ThreadPools.LoggedQueuePool — MethodLoggedQueuePool(init_thrd=1, nthrds=Threads.nthreads())The main LoggedQueuePool object. Its API mimics that of a Channel{Task}, but each submitted task is executed on a different thread. If allow_primary is true, the assigned thread might be the primary, which will interfere with future thread management for the duration of any heavy-computational (blocking) processes. If it is false, all assigned threads will be off of the primary. Each thread will only be allowed one Task at a time, but each thread will backfill with the next queued Task immediately on completion of the previous, without regard to how bust the other threads may be.

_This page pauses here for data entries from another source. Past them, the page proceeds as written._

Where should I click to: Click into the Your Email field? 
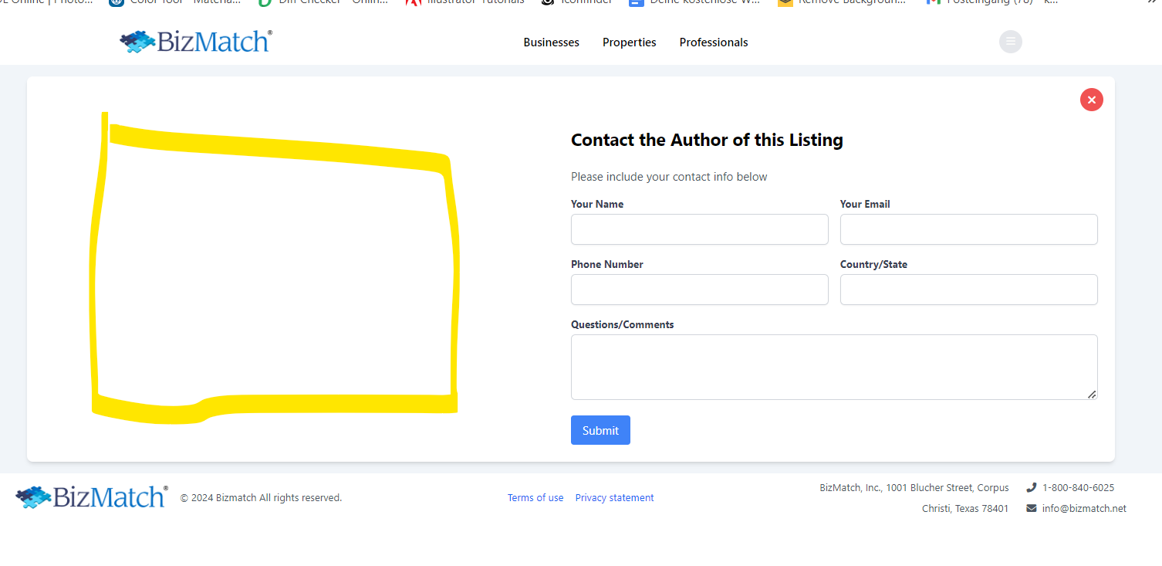tap(968, 229)
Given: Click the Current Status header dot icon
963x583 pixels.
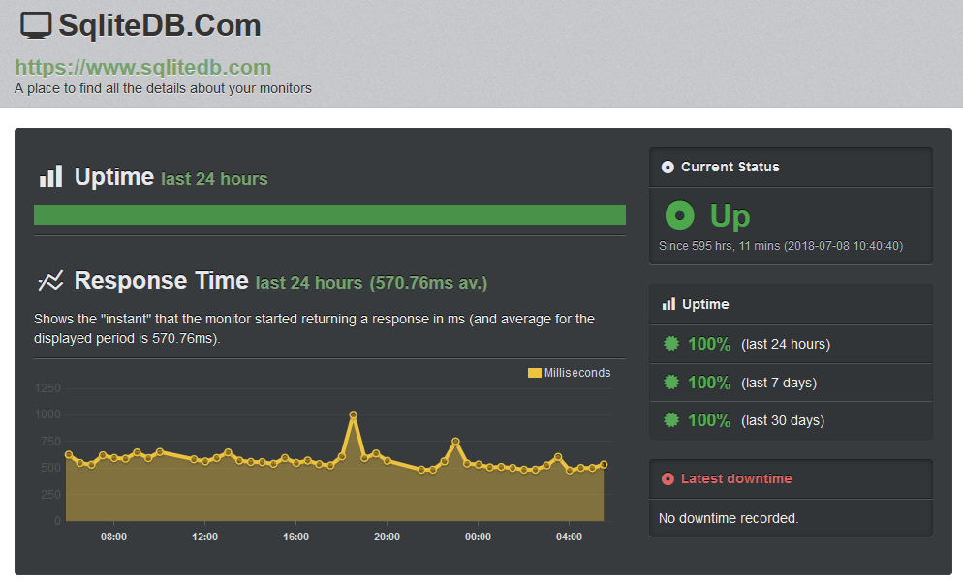Looking at the screenshot, I should [668, 167].
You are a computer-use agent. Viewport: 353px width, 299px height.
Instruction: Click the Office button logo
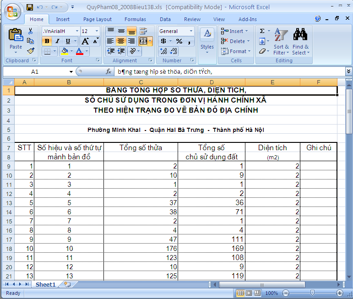click(x=12, y=11)
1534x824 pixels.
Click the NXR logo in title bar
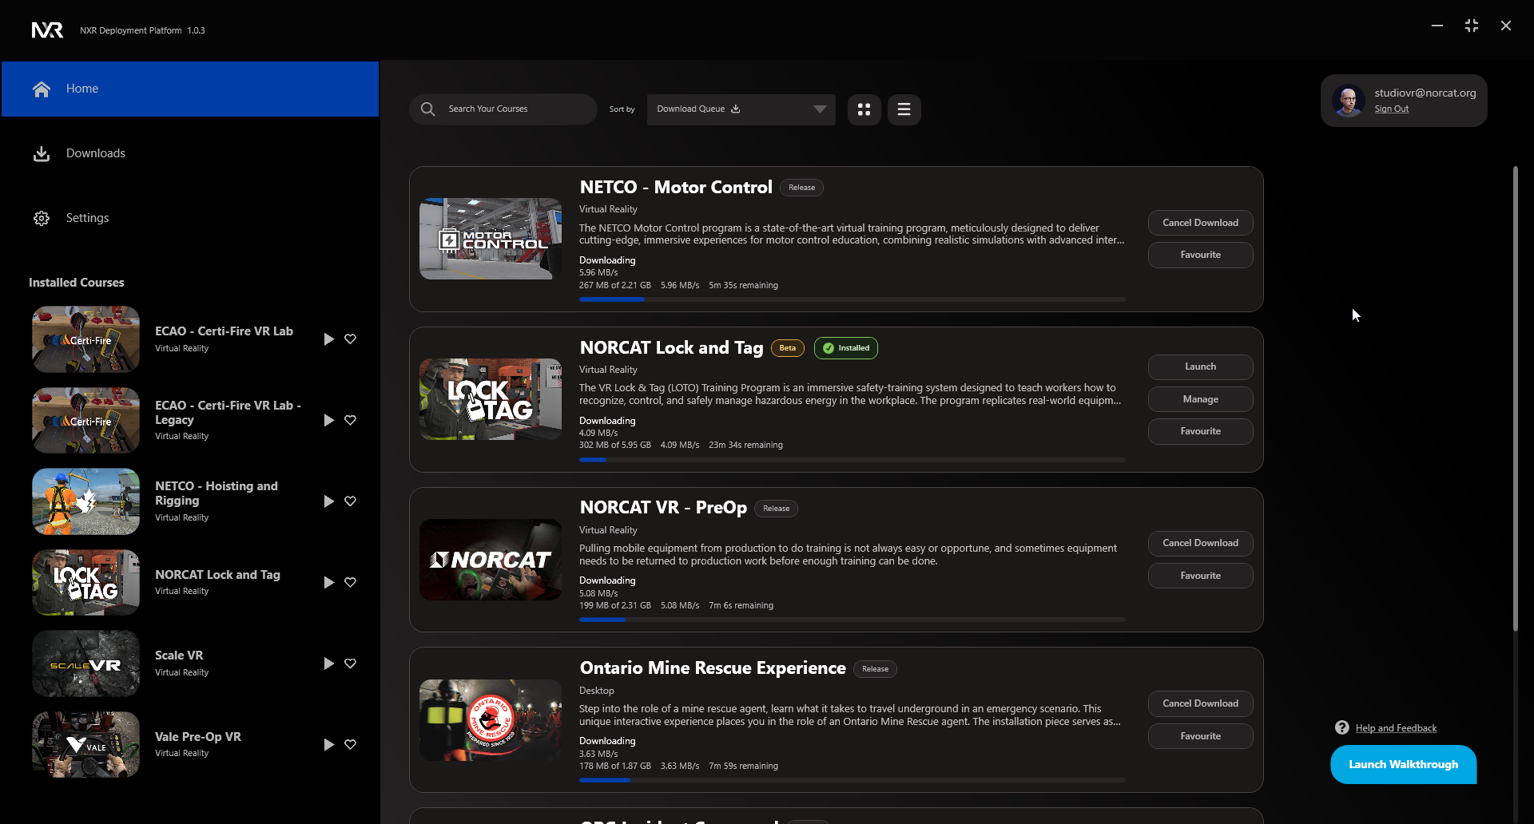coord(47,30)
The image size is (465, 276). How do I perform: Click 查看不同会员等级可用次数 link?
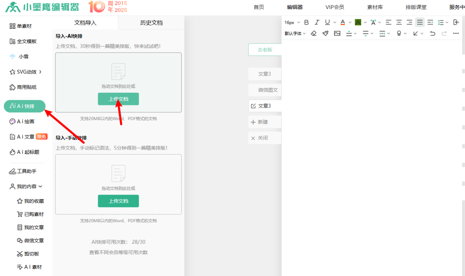pos(118,252)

The API for the LoggedQueuePool is Identical to that for QueuePool.
Base.put! — MethodBase.put!(pool::QueuePool, t::Task)Put the task t into the pool, blocking until the pool has an available thread.
Base.put! — MethodBase.put!(pool::QueuePool, fn, args...)
Base.put!(fn, pool::QueuePool, args...)Creates a task that runs fn(args...) and adds it to the pool, blocking until the pool has an available thread.
Base.take! — MethodBase.take!(pool::QueuePool) -> TaskTakes the next available completed task from the pool, blocking until a task is available.
Base.iterate — MethodBase.iterate(pool::QueuePool[, state])Iterates over the completed Tasks, grabbing the next one available and ending when the pool has been closeed.
ThreadPools.poolresults — Methodpoolresults(pool::QueuePool) -> result iteratorReturns an iterator over the fetched results of the pooled tasks.
Example
julia> pool = QueuePool();
julia> @async begin
for i in 1:4
put!(pool, x -> 2*x, i)
end
close(pool)
end;
julia> for r in poolresults(pool)
println(r)
end
6
2
4
8Note that the execution order across the threads is not guaranteed.
ThreadPools.isactive — MethodThreadPools.isactive(pool::QueuePool)Returns true if there are queued Tasks anywhere in the pool, either awaiting execution, executing, or waiting to be retrieved.